Les mutuelles, les sociétés de prévoyance ou sociétés d'assurance devraient par ailleurs assurer progressivement la prise en charge de toutes les personnes atteintes par une perte d'autonomie quelle qu'ait été la durée de leur assurance, dans la limite du socle minimal garanti pour le degré de dépendance qui est le leur. À cette fin, le rapport propose que ces institutions constituent et gèrent un fonds alimenté par un pourcentage prélevé sur chaque cotisation, dont elles définiraient le montant en commun.

En attendant que l'assurance perte d'autonomie puisse se substituer au régime actuel de l'allocation personnalisée d'autonomie, le service de cette dernière ne saurait être interrompu mais doit être aménagé de façon plus satisfaisante et évoluer progressivement.

Pour ce faire, la mission propose d'étendre le champ des contributeurs au financement public en révisant les taux de la contribution sociale généralisée applicable aux pensions de retraite par une meilleure progressivité de ces taux en fonction des montants des pensions et par l'application d'un taux de 7,5 % aux montants les plus élevés – ainsi, tout en augmentant les ressources fiscales, cette proposition n° 13 rend moins inéquitable la situation des salariés les plus modestes payant davantage de cotisations que certains retraités plus aisés qu'eux – et en faisant progressivement participer à la contribution solidarité autonomie les professions jusqu'alors exemptées par l'application de taux progressifs aux montants de leurs revenus (proposition n° 14).
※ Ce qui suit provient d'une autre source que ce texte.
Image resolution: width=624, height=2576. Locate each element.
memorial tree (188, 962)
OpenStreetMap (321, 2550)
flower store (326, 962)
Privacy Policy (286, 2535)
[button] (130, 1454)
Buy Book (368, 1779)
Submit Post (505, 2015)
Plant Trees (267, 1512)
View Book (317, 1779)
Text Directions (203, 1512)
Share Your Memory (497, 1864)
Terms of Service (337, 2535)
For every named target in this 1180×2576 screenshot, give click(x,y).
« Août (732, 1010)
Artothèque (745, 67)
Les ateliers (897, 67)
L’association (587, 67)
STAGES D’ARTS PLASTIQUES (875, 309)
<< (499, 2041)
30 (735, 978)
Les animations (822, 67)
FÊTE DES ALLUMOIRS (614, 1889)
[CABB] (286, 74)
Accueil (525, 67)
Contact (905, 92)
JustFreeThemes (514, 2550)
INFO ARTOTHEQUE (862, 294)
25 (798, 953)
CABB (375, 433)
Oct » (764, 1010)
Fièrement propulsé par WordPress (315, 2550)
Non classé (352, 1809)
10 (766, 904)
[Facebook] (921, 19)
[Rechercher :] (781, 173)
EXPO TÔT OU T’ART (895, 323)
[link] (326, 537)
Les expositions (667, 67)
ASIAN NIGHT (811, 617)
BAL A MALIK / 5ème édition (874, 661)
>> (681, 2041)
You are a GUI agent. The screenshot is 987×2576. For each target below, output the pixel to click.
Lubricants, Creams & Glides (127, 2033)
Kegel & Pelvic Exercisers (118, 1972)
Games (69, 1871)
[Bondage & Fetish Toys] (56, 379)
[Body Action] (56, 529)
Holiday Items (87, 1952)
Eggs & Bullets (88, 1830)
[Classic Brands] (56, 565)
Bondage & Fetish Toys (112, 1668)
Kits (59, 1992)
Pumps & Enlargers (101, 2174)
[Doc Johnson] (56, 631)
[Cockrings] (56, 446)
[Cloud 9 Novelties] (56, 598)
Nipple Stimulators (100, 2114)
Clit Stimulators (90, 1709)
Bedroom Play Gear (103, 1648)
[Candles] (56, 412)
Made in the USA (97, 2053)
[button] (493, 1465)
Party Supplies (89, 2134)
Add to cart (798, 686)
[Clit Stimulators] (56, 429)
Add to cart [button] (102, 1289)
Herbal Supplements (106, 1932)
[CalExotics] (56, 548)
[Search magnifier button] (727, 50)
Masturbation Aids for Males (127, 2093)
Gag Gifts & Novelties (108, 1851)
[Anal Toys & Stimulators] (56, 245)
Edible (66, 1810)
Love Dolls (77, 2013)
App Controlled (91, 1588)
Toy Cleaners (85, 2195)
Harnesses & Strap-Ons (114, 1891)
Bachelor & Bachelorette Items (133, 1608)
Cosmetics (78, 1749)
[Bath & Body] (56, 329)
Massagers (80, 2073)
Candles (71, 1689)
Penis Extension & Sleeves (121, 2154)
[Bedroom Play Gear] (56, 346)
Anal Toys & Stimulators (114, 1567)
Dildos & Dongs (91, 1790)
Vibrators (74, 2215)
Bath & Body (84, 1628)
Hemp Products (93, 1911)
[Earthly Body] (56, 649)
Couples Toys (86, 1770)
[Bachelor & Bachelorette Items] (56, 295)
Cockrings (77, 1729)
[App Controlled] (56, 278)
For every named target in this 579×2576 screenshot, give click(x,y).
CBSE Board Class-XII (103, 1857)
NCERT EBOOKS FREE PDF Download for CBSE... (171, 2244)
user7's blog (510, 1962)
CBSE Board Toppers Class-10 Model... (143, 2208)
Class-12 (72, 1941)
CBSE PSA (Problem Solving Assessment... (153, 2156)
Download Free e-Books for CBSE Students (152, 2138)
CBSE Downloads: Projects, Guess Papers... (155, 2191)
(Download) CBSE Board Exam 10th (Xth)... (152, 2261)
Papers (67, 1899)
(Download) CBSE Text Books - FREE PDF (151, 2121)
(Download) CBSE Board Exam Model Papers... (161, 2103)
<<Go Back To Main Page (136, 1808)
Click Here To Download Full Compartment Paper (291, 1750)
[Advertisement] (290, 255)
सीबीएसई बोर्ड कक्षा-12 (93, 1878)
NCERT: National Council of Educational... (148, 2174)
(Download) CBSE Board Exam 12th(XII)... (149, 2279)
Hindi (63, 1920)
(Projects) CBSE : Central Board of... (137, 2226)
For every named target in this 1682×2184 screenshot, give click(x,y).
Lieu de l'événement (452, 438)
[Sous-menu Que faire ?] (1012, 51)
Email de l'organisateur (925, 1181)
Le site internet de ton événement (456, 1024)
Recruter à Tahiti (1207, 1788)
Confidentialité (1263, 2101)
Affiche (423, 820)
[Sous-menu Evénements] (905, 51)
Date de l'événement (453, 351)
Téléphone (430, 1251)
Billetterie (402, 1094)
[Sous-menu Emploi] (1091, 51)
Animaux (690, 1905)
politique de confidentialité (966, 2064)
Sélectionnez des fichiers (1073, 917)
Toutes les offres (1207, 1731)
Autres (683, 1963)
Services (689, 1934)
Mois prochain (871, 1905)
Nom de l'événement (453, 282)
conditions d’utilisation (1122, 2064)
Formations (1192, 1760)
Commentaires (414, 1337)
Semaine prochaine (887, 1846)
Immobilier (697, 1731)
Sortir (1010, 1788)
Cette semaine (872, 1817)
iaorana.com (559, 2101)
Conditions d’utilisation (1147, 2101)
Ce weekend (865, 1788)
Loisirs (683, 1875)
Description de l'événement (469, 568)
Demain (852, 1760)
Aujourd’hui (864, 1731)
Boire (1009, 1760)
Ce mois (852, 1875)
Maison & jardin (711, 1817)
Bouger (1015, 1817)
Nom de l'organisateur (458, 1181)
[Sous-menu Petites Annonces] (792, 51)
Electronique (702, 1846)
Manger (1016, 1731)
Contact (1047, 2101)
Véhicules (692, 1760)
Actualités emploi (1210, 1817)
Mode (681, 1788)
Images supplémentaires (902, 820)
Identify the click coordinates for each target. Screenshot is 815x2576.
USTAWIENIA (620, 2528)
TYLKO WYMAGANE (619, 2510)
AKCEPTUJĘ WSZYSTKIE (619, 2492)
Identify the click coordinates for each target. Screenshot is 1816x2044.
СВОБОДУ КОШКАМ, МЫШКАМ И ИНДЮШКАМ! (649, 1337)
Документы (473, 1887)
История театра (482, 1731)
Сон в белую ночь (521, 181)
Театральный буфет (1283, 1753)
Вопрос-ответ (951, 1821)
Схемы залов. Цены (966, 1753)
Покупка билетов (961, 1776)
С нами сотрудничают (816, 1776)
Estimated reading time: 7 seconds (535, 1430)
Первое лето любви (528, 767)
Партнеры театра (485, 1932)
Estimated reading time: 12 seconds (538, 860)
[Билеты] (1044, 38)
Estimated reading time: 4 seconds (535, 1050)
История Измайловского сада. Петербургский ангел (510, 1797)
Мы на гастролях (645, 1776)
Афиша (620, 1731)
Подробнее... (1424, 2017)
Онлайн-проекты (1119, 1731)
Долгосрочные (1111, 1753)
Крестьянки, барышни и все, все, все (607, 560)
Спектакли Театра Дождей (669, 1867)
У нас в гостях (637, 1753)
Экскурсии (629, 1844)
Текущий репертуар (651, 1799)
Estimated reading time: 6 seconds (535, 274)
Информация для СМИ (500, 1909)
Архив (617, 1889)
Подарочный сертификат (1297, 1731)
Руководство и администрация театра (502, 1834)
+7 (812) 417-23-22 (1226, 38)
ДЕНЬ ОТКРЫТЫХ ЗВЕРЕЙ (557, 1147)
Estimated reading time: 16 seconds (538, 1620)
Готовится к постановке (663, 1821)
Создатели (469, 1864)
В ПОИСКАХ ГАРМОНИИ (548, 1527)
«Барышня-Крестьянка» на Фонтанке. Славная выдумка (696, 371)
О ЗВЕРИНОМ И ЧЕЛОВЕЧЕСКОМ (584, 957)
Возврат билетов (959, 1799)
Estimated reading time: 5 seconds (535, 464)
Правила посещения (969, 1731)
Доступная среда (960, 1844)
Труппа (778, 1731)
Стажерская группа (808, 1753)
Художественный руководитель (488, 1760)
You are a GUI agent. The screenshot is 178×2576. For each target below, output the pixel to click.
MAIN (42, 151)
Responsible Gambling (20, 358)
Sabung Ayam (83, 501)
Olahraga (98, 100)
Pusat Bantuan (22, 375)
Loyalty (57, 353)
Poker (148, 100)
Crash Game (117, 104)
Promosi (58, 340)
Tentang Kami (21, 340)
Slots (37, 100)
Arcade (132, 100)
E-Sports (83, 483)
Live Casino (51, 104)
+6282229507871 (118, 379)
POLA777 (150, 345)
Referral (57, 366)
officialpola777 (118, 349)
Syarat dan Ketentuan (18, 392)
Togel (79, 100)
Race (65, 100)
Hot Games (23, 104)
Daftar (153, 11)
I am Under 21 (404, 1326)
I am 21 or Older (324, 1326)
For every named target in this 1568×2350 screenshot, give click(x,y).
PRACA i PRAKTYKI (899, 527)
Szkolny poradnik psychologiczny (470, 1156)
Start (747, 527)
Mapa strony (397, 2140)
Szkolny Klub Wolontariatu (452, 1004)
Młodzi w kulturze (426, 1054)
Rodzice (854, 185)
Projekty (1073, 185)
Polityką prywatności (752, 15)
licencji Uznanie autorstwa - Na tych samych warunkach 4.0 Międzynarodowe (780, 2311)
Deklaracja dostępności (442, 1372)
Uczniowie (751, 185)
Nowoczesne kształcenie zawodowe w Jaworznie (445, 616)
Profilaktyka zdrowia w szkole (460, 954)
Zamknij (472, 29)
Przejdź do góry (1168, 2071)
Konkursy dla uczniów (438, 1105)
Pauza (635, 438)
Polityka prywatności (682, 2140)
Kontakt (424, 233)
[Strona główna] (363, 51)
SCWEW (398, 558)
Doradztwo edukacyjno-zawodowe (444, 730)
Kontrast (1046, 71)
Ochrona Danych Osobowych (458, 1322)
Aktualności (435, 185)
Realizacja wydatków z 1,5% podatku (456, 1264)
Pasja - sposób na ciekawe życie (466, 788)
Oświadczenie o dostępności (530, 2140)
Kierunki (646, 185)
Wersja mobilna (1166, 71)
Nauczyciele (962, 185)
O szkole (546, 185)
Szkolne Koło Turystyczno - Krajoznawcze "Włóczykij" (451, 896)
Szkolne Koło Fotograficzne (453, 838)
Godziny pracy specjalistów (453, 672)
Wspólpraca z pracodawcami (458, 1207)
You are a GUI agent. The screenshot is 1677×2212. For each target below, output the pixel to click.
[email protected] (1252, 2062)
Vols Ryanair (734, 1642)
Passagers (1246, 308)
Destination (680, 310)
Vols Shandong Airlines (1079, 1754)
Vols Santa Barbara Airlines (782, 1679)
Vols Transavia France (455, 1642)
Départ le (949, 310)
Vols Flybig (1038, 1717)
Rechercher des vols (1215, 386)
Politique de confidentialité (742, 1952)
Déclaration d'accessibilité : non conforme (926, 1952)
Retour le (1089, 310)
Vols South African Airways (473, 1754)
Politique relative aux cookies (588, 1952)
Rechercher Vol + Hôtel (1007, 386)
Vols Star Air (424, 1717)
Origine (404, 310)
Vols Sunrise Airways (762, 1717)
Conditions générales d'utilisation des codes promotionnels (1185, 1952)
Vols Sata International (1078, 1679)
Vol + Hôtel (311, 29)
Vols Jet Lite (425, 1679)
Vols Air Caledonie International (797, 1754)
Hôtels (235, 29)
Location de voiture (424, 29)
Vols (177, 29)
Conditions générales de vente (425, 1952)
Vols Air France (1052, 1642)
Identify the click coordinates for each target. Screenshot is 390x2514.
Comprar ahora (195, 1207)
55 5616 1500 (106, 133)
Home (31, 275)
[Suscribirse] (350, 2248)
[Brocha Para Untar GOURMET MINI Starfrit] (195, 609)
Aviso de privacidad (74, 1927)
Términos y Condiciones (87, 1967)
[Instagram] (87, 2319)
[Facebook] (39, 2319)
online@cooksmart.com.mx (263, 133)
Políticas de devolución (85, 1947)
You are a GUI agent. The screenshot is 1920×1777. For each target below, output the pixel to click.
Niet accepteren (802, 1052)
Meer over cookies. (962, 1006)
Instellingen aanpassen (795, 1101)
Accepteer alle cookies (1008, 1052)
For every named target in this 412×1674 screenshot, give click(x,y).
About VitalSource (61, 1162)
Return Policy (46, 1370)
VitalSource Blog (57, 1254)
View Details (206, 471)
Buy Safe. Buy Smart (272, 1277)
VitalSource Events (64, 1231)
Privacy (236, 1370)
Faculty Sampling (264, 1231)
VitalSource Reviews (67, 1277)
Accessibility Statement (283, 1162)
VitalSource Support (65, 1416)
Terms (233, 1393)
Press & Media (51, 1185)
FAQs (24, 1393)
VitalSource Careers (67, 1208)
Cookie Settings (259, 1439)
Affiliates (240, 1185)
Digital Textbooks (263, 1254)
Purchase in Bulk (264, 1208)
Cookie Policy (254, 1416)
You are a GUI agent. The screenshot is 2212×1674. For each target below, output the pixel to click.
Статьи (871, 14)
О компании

Pour rendre plus efficaces les politiques de compensation des pertes d'autonomie des personnes âgées, le rapport propose de réserver le bénéfice de l'allocation personnalisée d'autonomie aux personnes les plus dépendantes classées dans les groupes iso ressources (GIR) 1 à 3 de la grille AGGIR (proposition n° 15).

Le rapport propose encore d'inciter les nombreuses personnes âgées détentrices d'un capital financier ou immobilier à l'utiliser pour financer les restes à charge qui pèsent sur elles. Pour ce faire, il est proposé – petite entorse à la nécessaire stratégie de redressements des finances publiques – d'alléger le régime fiscal applicable aux rentes viagères lorsque ces dernières sont destinées à prendre en charge une perte d'autonomie avérée (proposition n° 16).

Enfin, prenant en compte le rôle essentiel de la Caisse nationale de solidarité pour l'autonomie, salué par tous les interlocuteurs de la mission, le rapport propose de la renforcer dans ses prérogatives d'opérateur principal des politiques médico-sociales, de confirmer sa gouvernance de la gestion de la couverture du risque de la perte d'autonomie et de la doter des moyens nécessaires à ses missions (proposition n° 17). Le rapport n'a pas spécialement développé ce point pourtant très important aux yeux de la mission, dès lors qu'un excellent rapport va prochainement être déposé sur ce sujet par notre collègue Bérengère Poletti.